PAGE EXTRACT.
++++++++++

# Aberdare No.1 Iron Mine, South Wales - May 2012



## Landsker (May 6, 2012)

A rather interesting mine this one, due to the fact its under a reservoir! The air shaft comes up in the middle of the reservoir.

Visited with cunningcorgi and two non members. 

Thanks to Chris for showing us about.

*History*

very little is known about Aberdare number 1 other than it opened in 1797 to supply the iron works of the Hanbury family who were the iron masters of Pontypool its hey day would have been during the Napolionic wars when the Hanbury iron works were at their busiest. The mine extends below the now disused Penyrhoel resevoior which opened in 1914 after the mine closed. Some concrete reforceing of the mine took place in 1909 to stop water draining out of the reservior and the mines air shaft was extended by a brick lined chymney which rose above the of the surface of the reservoir.

++++++++++

GIVEN INFORMATION.
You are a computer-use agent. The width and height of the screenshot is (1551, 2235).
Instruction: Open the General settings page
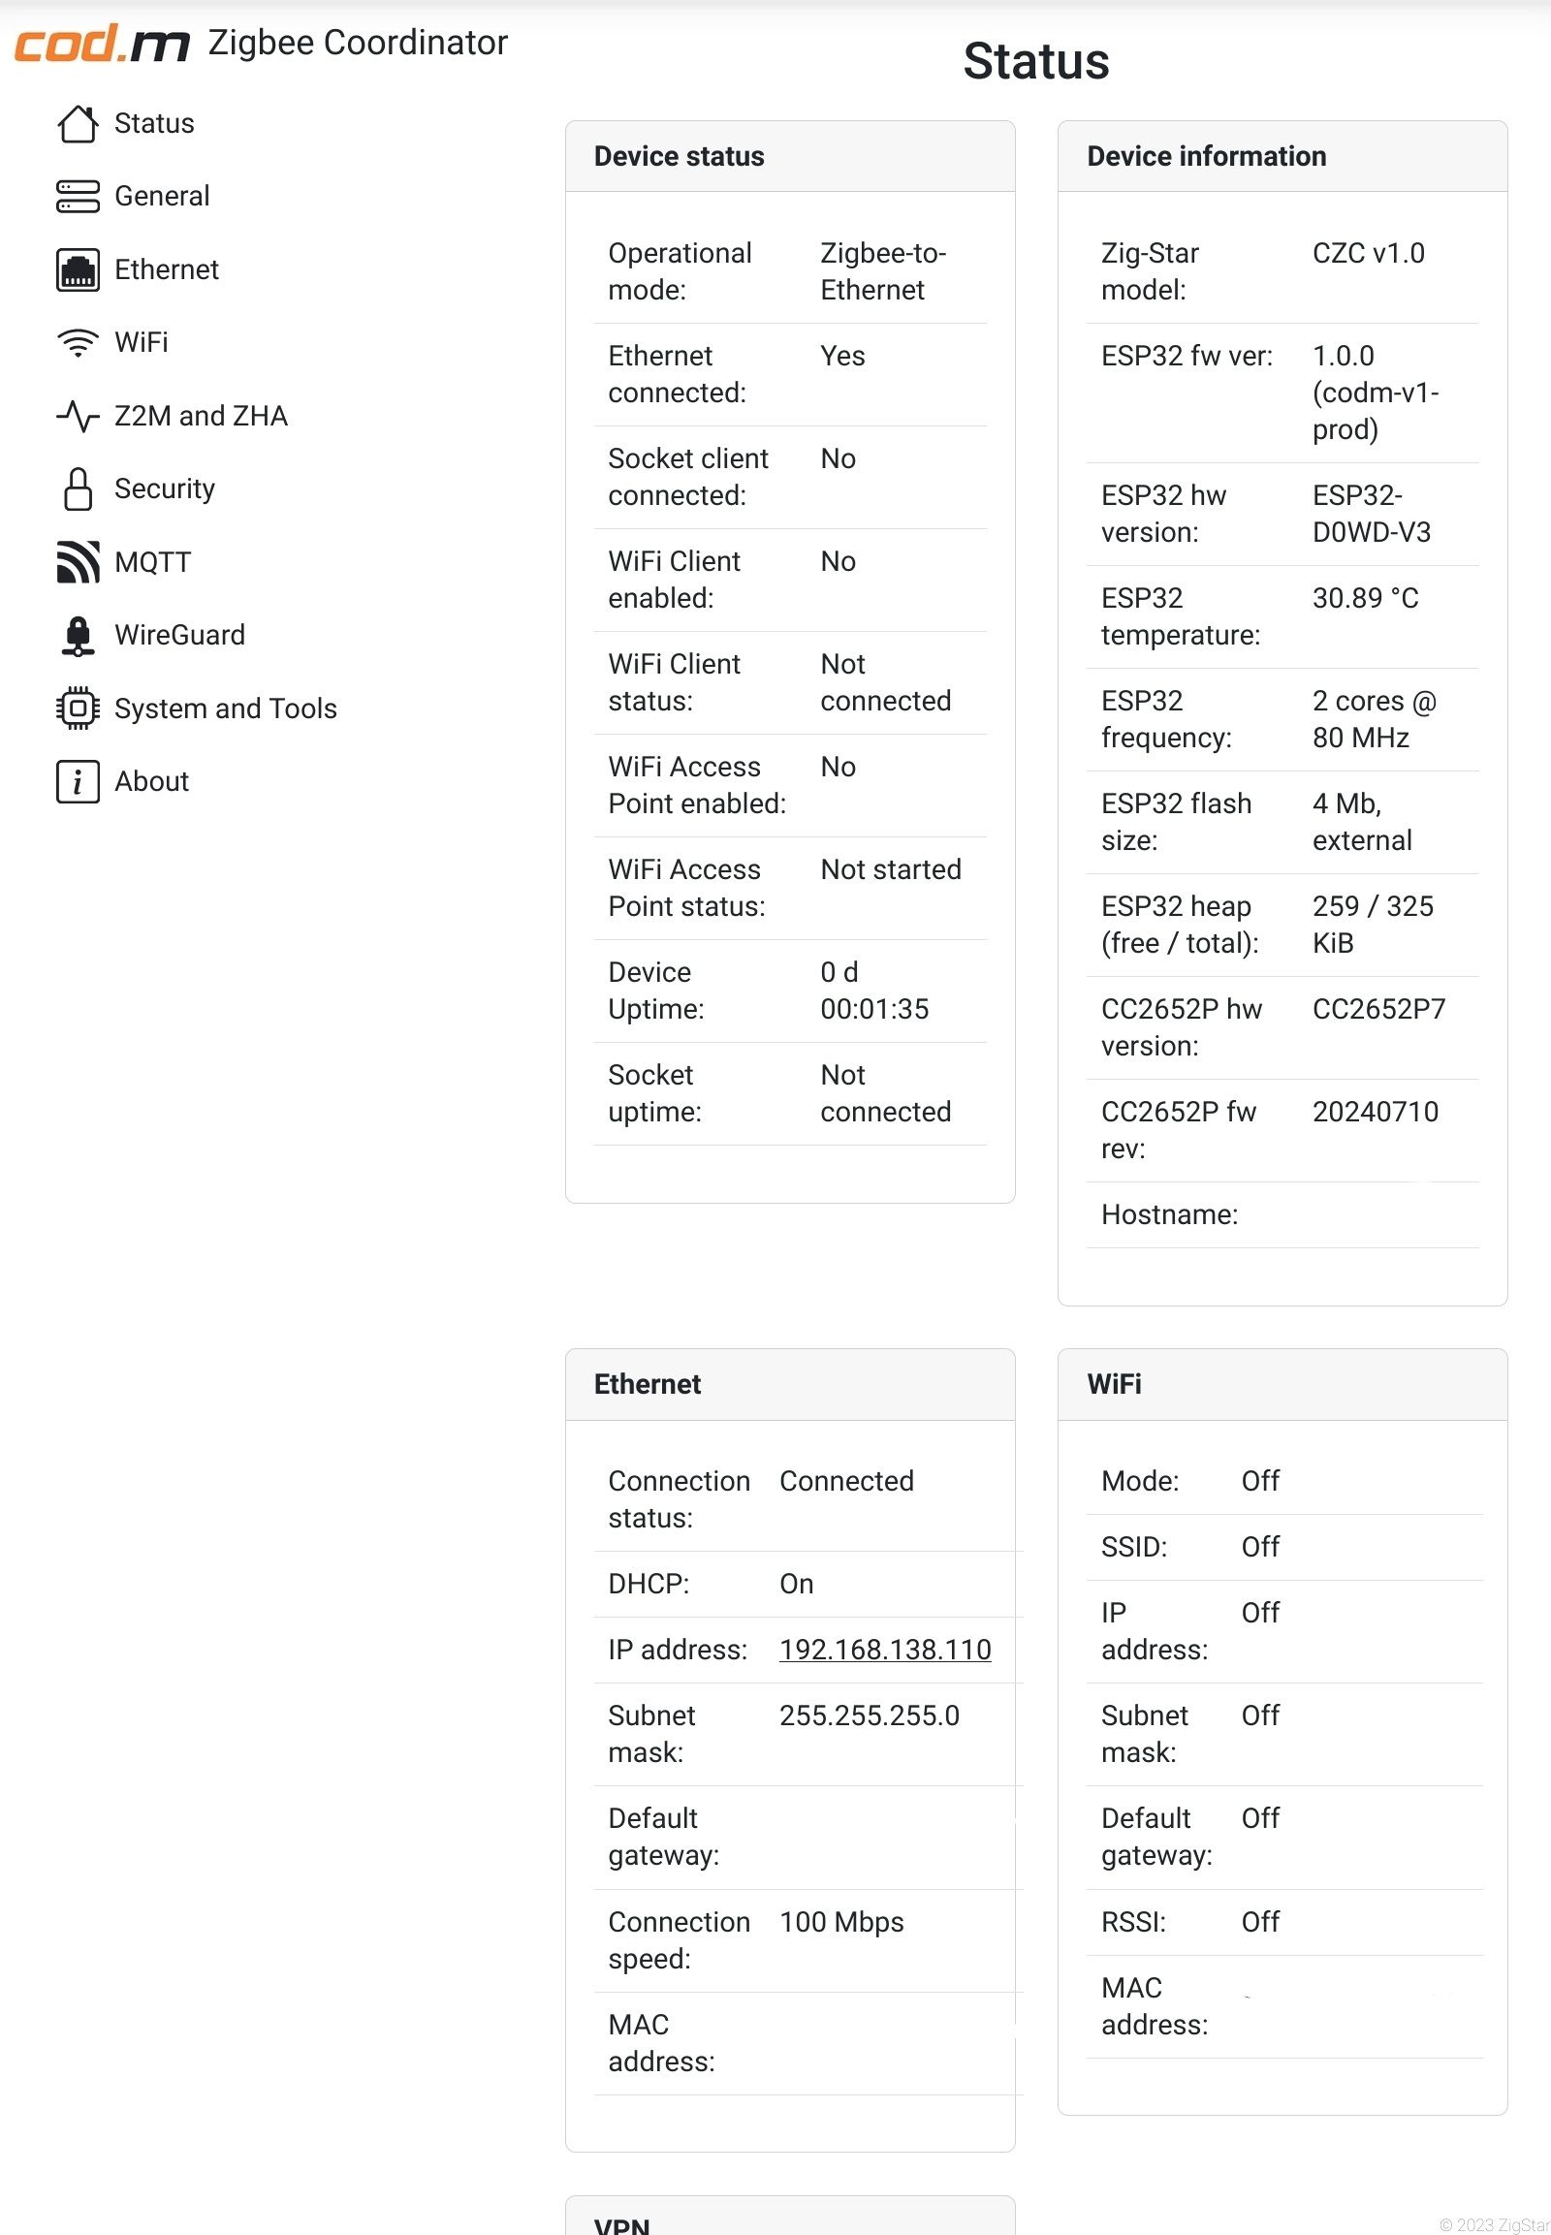click(161, 196)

++++++++++

REQUIREMENTS.
1. Revise the stretch of the Aberdare mine post from "## Landsker (May" through "surface of the reservoir." so that "Pontypool" becomes "Blaenavon".
2. Write what follows in the Aberdare No.1 Iron Mine post, picking up after its last sentence.

ANSWERS TO EACH TASK.
1.
## Landsker (May 6, 2012)

A rather interesting mine this one, due to the fact its under a reservoir! The air shaft comes up in the middle of the reservoir.

Visited with cunningcorgi and two non members. 

Thanks to Chris for showing us about.

*History*

very little is known about Aberdare number 1 other than it opened in 1797 to supply the iron works of the Hanbury family who were the iron masters of Blaenavon its hey day would have been during the Napolionic wars when the Hanbury iron works were at their busiest. The mine extends below the now disused Penyrhoel resevoior which opened in 1914 after the mine closed. Some concrete reforceing of the mine took place in 1909 to stop water draining out of the reservior and the mines air shaft was extended by a brick lined chymney which rose above the of the surface of the reservoir.

2.
1 





2 Collapse





3 Side passage, lot of water flowing down here





4 Deep water, couldnt go any further





5 Back in the main adit






6 Hudson 1 tonne tipper





7 the mine is a strange mix of various types of tunnel





8 The Iron Vagina






9 Passing through the vagina leads to this section






10 Which comes to a dodgy looking bit






11 Back in the main passage





12 






A very stoopy mine, my back now feels terrible!


----------



## King Al (May 6, 2012)

This place looks amazing! Like the poor old tipper and the bit in pic 9. Great pics Walsh


----------



## flyboys90 (May 6, 2012)

Thats a cracking mine but I agree with you some very dodgy areas!! great report & smashing photos thanks.


----------



## Landsker (May 6, 2012)

flyboys90 said:


> Thats a cracking mine but I agree with you some very dodgy areas!! great report & smashing photos thanks.



Thanks, in places you can see where the roof is delaminating in big slabs....


----------



## kevsy21 (May 6, 2012)

Nice work,wouldn't mind a look at this place.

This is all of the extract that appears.